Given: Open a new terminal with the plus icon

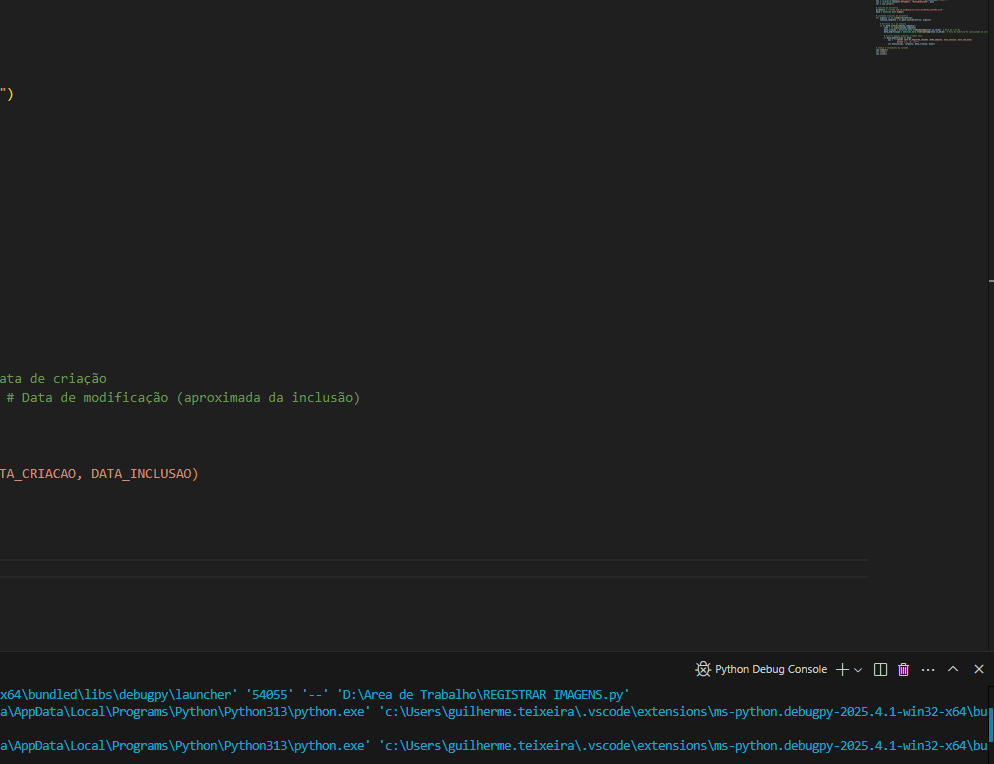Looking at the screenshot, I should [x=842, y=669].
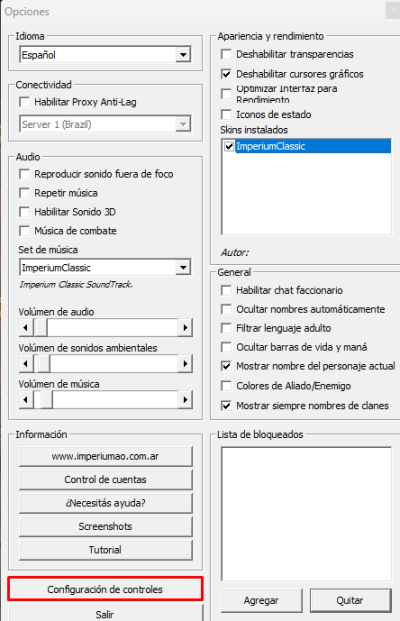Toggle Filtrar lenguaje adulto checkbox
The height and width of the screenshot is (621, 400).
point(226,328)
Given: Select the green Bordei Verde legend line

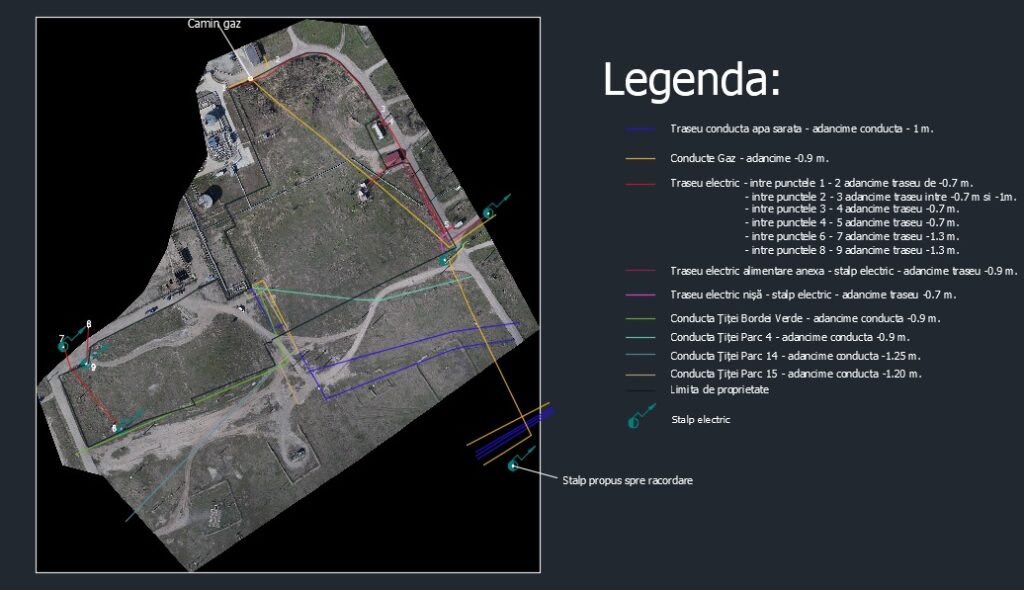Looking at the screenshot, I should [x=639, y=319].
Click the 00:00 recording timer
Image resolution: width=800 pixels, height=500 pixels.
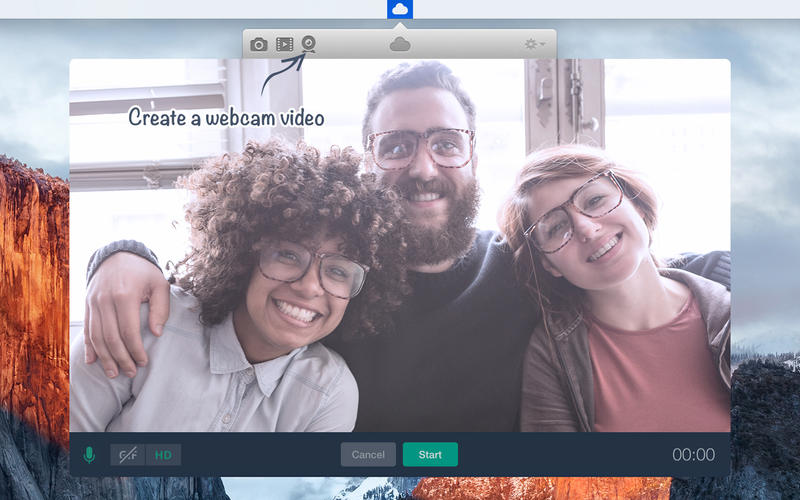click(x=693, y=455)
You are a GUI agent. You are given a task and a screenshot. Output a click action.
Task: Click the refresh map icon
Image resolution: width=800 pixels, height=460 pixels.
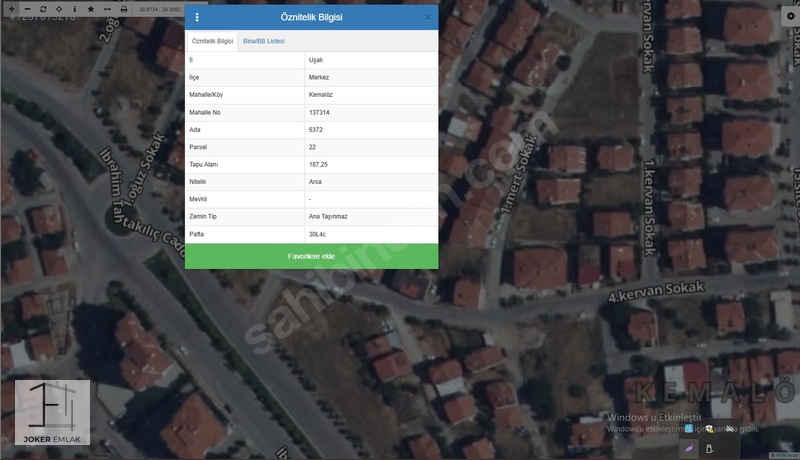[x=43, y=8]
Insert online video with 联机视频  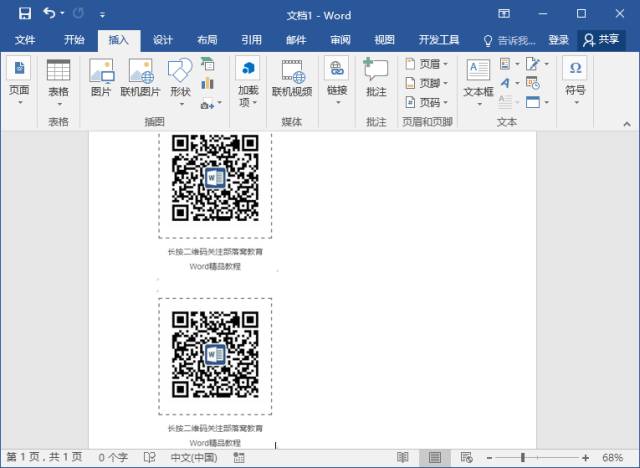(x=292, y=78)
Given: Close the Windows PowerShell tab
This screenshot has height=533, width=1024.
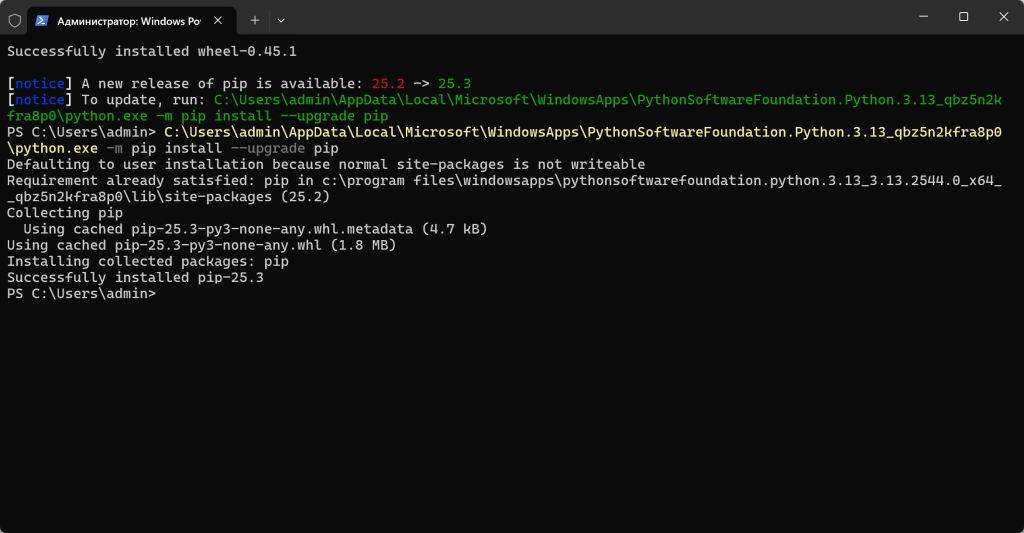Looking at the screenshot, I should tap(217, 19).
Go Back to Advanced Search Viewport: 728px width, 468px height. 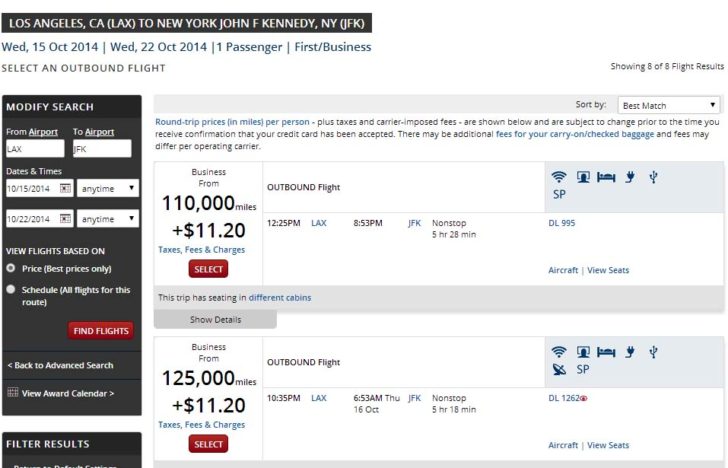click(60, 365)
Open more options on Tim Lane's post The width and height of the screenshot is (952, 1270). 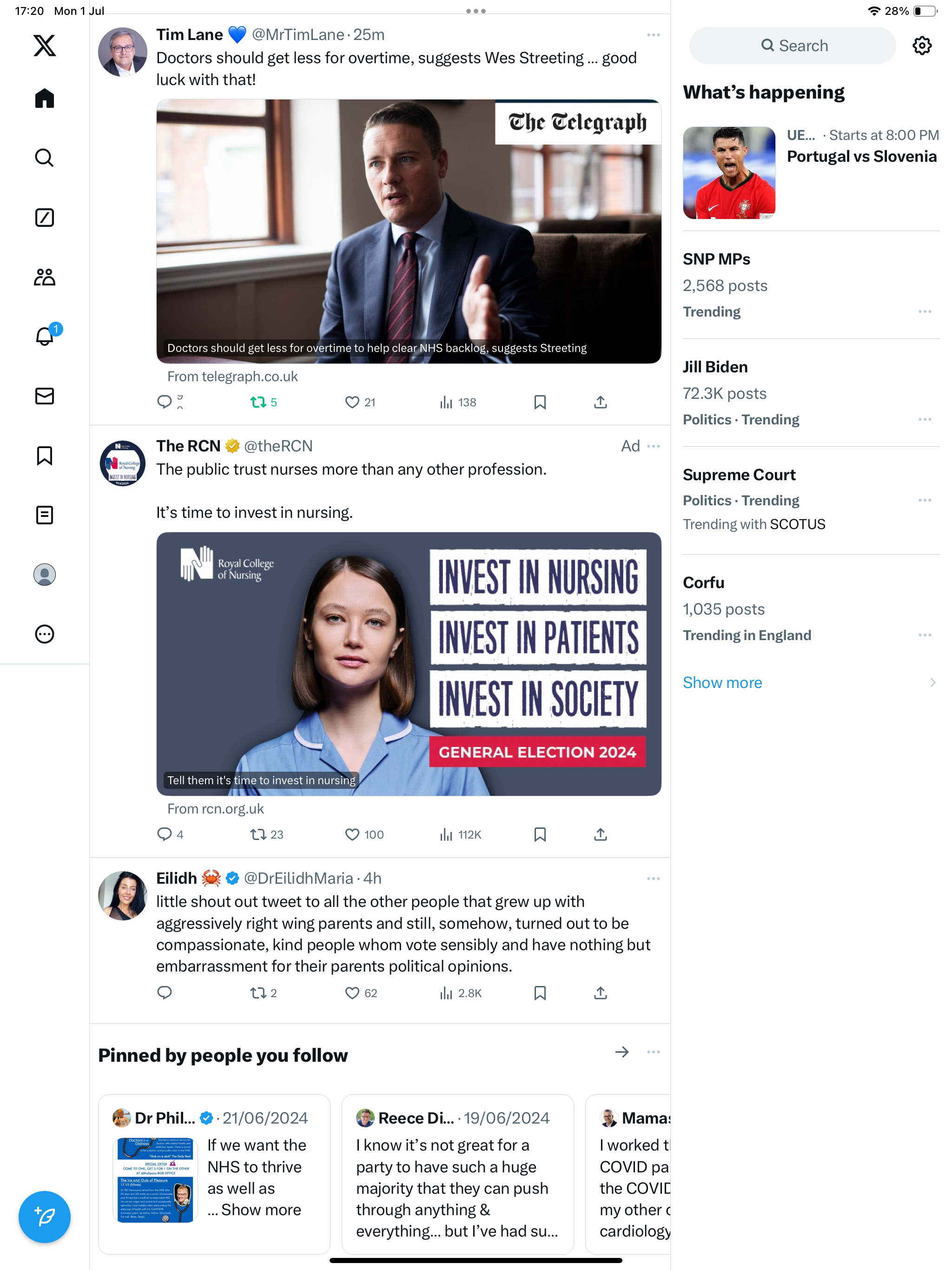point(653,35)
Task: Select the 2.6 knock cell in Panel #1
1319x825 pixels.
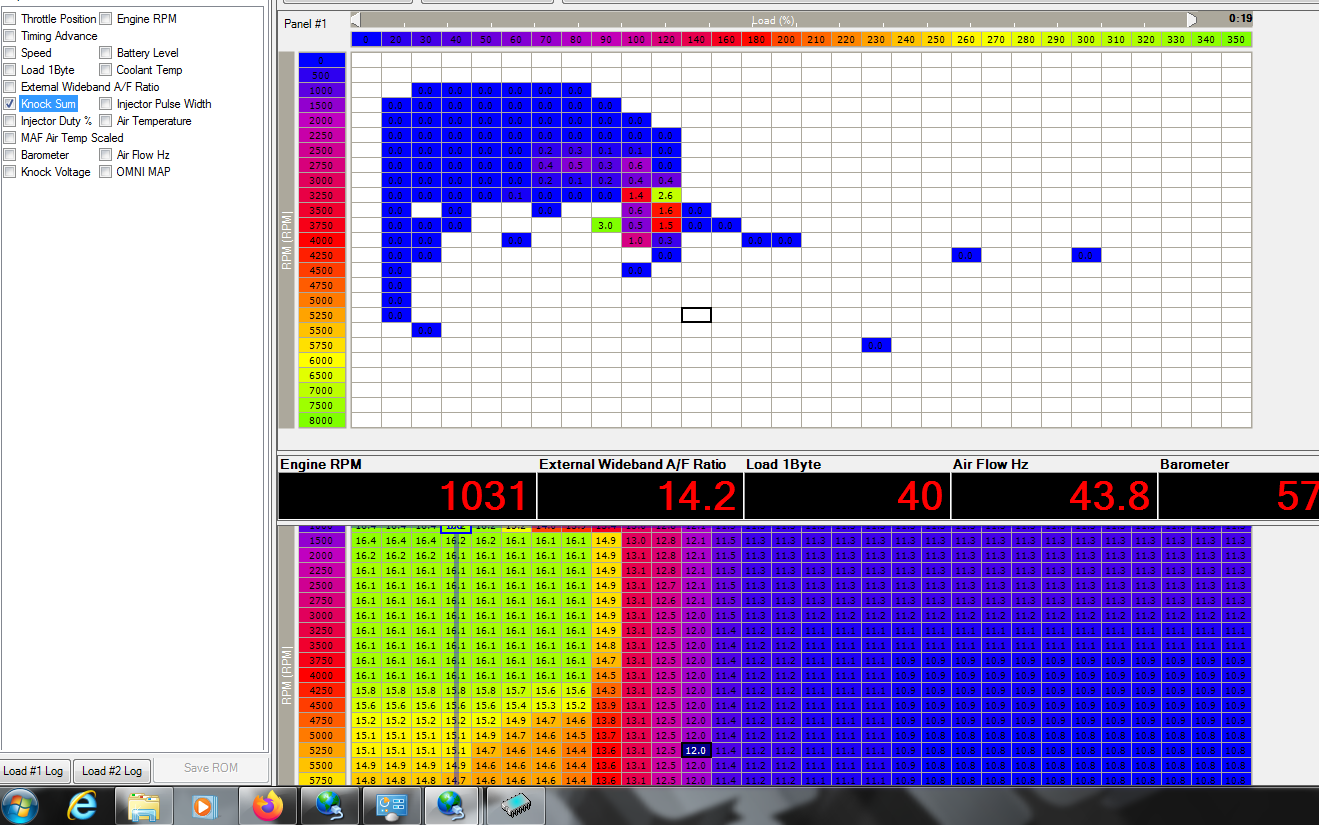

__Try it__.
Excluding the pictures, write out exactly the lines from the line that contains "Task: Select the 2.6 knock cell in Panel #1" through the end of the records.

__Result of this exercise__.
Task: Select the 2.6 knock cell in Panel #1
1319x825 pixels.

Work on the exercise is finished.